Proceedings in the Supreme Court of Victoria
- The
proceeding in this Court has been by no means the only one. There have been
extensive proceedings in the Supreme Court of Victoria.
Following the order of
Master Evans to which I have already referred, an application to set aside was
issued. There has been substantial
dispute as to the formalities of the
proceedings in the Supreme Court of Victoria which I will overlook for these
purposes, as they
are not in my view relevant.
- Suffice
it to say on 11 April 2008 Master Daly (as her Honour then was) made an order
setting aside the Judgment. Her Honour’s
reasons are in evidence before
me as part of exhibit MJK 6 to the affidavit of Matthew James Kandelaars, filed
24 December 2009.
Her Honour indicated that:
- “While
I accept that Mrs Narain may face some substantial hurdles in seeking to avoid
liability under the original loan agreement
and the settlement deed, in
particular by the terms of the release provided in the settlement deed, it
appears to me to be at least
arguable that the principles in NAB v Garcia may
apply to Mrs Narain’s position under the original loan agreement, and that
the subsequent agreement to release the plaintiff from any claims by her with
respect to the loan agreement may be tainted as a
result.”
- That
decision was appealed to Robson J, who gave judgment on
13 May 2008. It is
not necessary to set out his Honour’s reasons in detail. It is sufficient
to note that his Honour reversed
the decision.

DATASET EXTRACT:
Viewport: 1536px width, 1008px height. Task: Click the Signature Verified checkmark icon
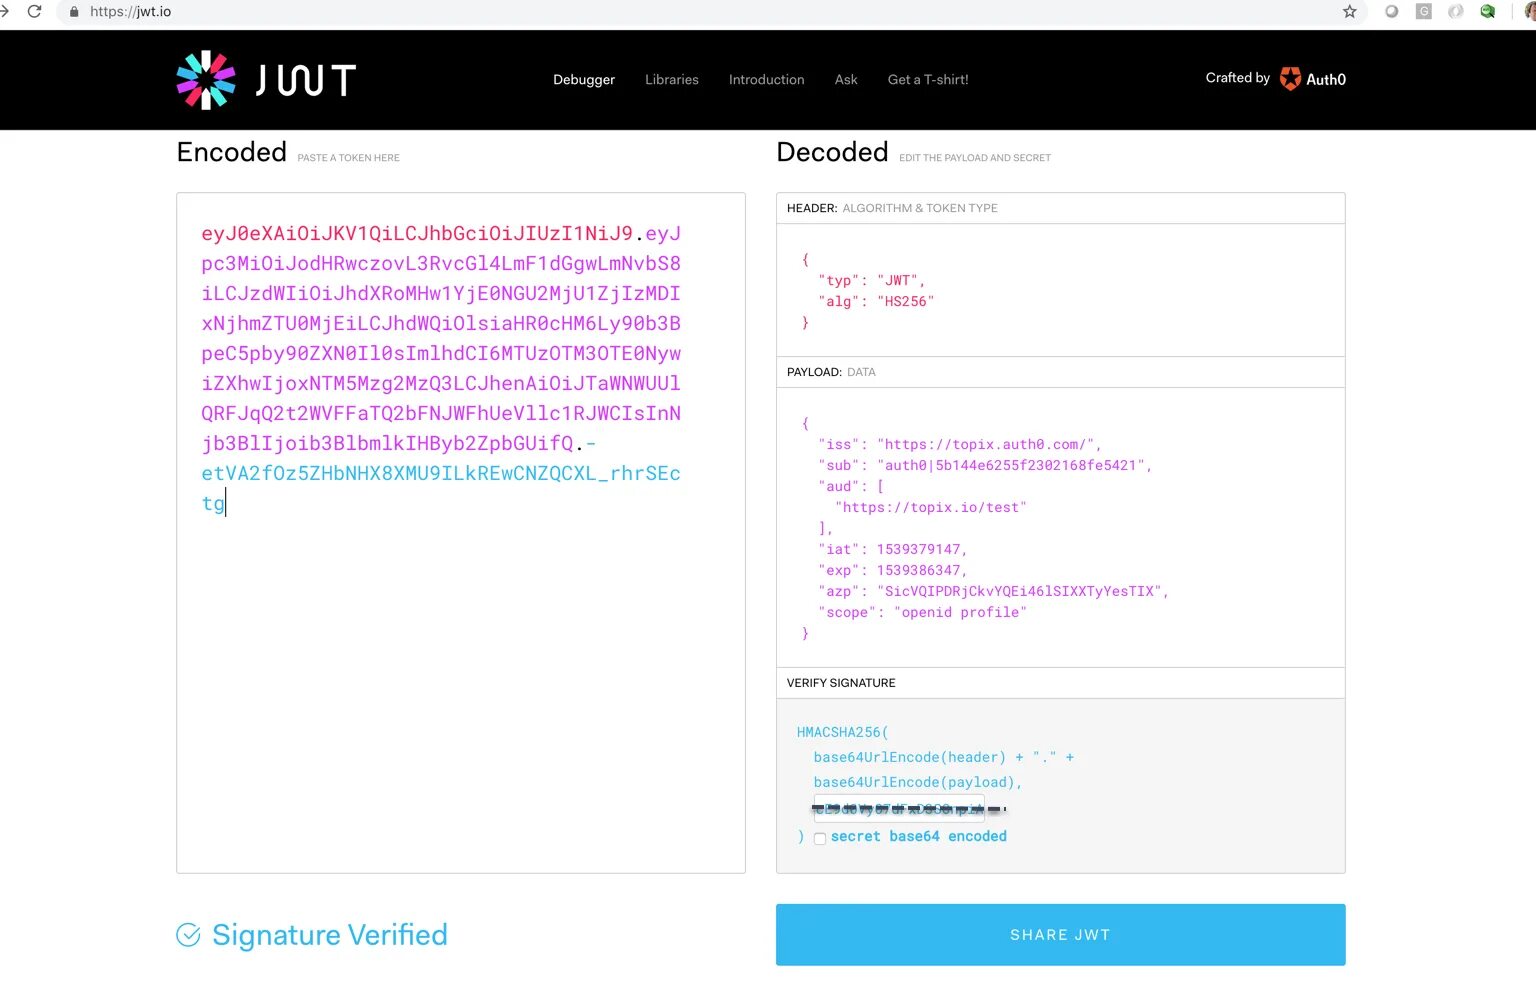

DIRECTIVE 1:
According to the court proceedings excerpt, on what date did Master Daly make the order setting aside the Judgment?
DIRECTIVE 2:
Quote the court proceedings excerpt from "Following the order" up to and including "24 December 2009.".
The material after the court proceedings excerpt is separate from it.

WRITTEN REPLY 1:
11 April 2008.

WRITTEN REPLY 2:
Following the order of
Master Evans to which I have already referred, an application to set aside was
issued. There has been substantial
dispute as to the formalities of the
proceedings in the Supreme Court of Victoria which I will overlook for these
purposes, as they
are not in my view relevant.
- Suffice
it to say on 11 April 2008 Master Daly (as her Honour then was) made an order
setting aside the Judgment. Her Honour’s
reasons are in evidence before
me as part of exhibit MJK 6 to the affidavit of Matthew James Kandelaars, filed
24 December 2009.